My guess is that the plan is to have Nash play about 32 minutes and Barbosa will get roughly 16. All reports are that he has improved dramatically this summer, especially as a ball handler. But in any case, his stats last year were not bad for a guy who had never played the position and didn't speak English.

Leandro Barbosa 
Phoenix Suns 
Position: G 
Height: 6-3 Weight: 176 
From: Brazil 
Player file | Team stats 

2003-04 Statistics 
PPG 7.9 
RPG 1.8 
APG 2.4 
SPG 1.33 
BPG .10 
FG% .447 
FT% .770 
3P% .395 
MPG 21.4


----------



## Rafaelaraujotody (Jul 16, 2004)

6 years? Tough punch there... I would like Barbosa to saty in Phoenix because i love the team and he is just another reason to keep lovin the Suns, but i think he can start and will... not sure if it will be here tough...

Again... 6 years? Didn't we send Nash away once? What makes Brian think it will work this time?


----------



## farbror (Jul 31, 2003)

When they sent Nash away the last time he wasen't close to the more complete player he is today. Plus didn't Suns receive Kidd in that trade?


----------



## Rafaelaraujotody (Jul 16, 2004)

> When they sent Nash away the last time he wasen't close to the more complete player he is today. Plus didn't Suns receive Kidd in that trade?

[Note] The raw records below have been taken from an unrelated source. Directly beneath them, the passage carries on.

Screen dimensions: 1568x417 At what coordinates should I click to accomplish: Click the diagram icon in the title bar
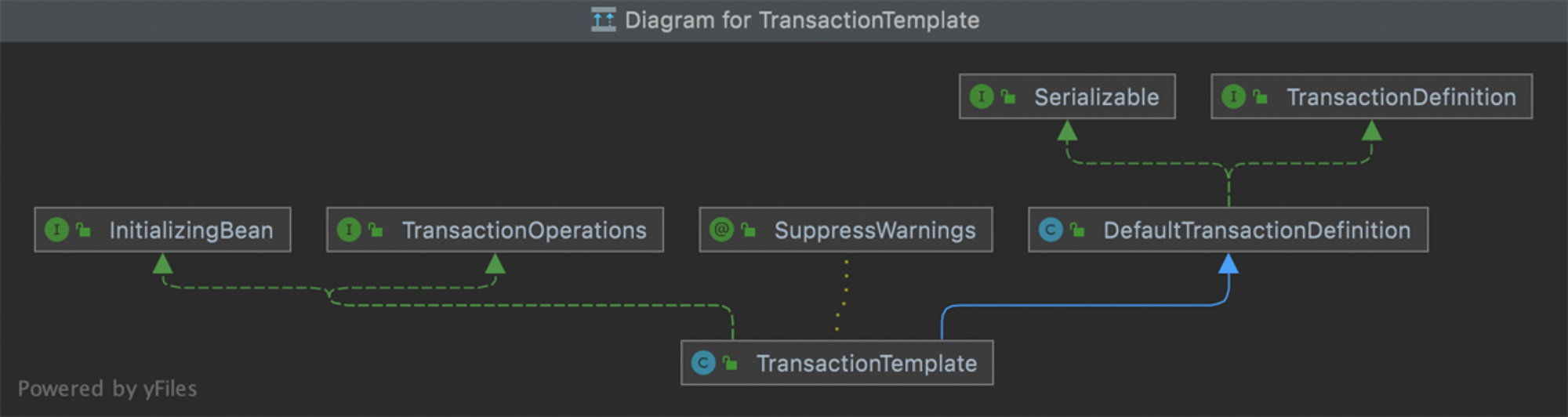pos(603,20)
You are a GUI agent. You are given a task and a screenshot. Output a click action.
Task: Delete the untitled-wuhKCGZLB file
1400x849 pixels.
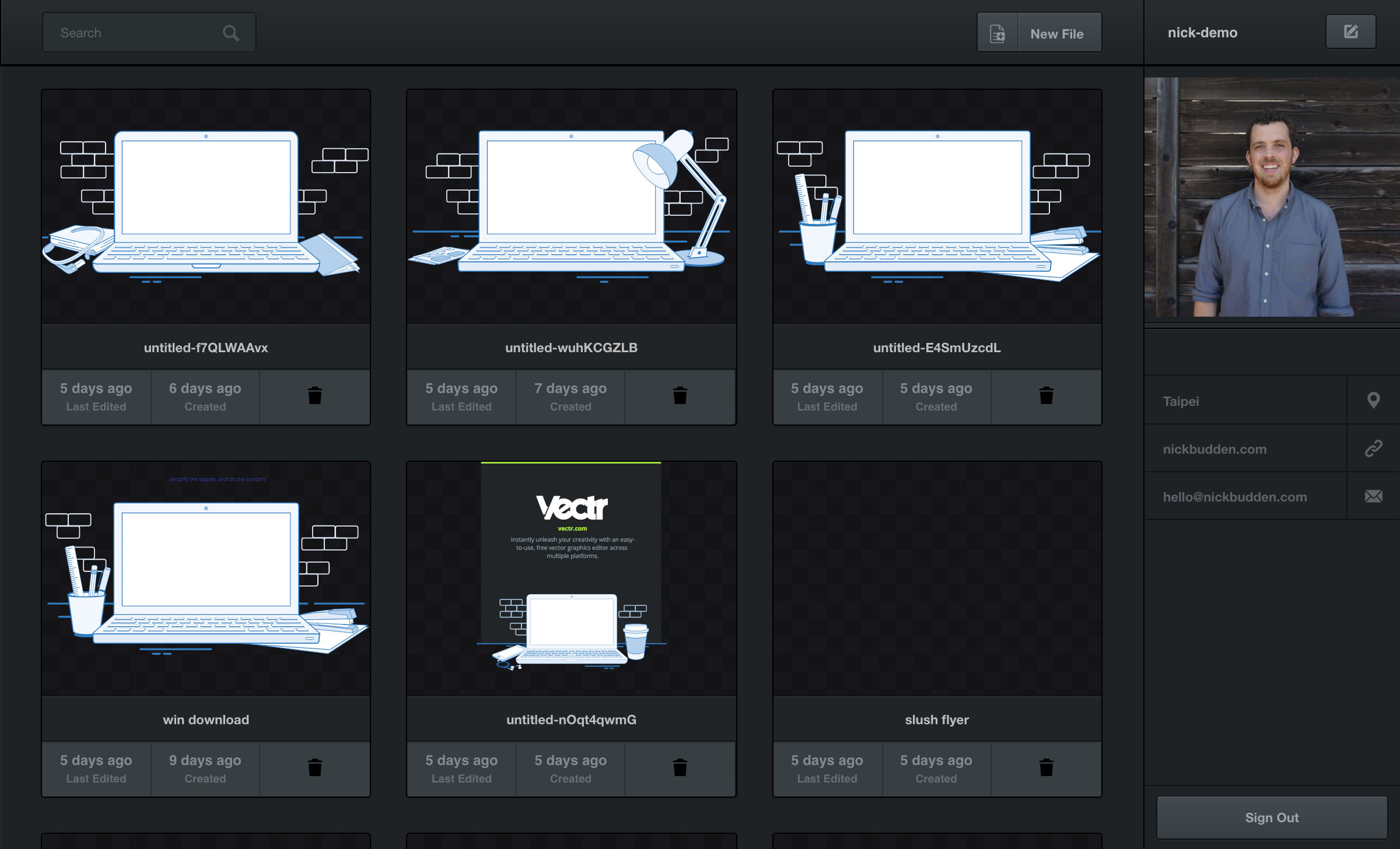681,395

Good point... Right now i like Nash more than Kidd anyway...


----------



## farbror (Jul 31, 2003)

I still think i'd pick Kidd over Nash since he really makes the whole team better just by being on the court. Nothing against Nash though. He got game to.


----------



## azirishmusic (Feb 25, 2004)

Nash was not included in the Kidd trade.


----------



## farbror (Jul 31, 2003)

okey, my bad


----------



## Sánchez AF (Aug 10, 2003)

*he will have worst numbers than last season because Nash will play around 39 mpg*


----------



## Rafaelaraujotody (Jul 16, 2004)

> he will have worst numbers than last season because Nash will play around 39 mpg


He might... but i think he shouldn't! That would leave Barbosa without time to play and would kill Nash! He's not a kid anymore... If he plays like 32 to 35 mpg he could be a lot more efective, don't you agree?


----------



## JGKoblenz (Jul 19, 2002)

Well, last year Nash played 33.5 MPG, and I think he won't increase his minutes next season. This leaves 14.5 minutes left in the PG slot alone. But you are right about Barbosa not improving his numbers, he averaged 21.4 MPG last season and I think it will be very difficult to find minutes for him, with JJ, Q and Nash in the backcourt.


----------



## KeonBackinTO (May 26, 2003)

I heard the suns won't trade JJ, so could Barbosa possibly be packaged up for a big man??


----------



## azirishmusic (Feb 25, 2004)

> Originally posted by <b>KeonBackinTO</b>!
> I heard the suns won't trade JJ, so could Barbosa possibly be packaged up for a big man??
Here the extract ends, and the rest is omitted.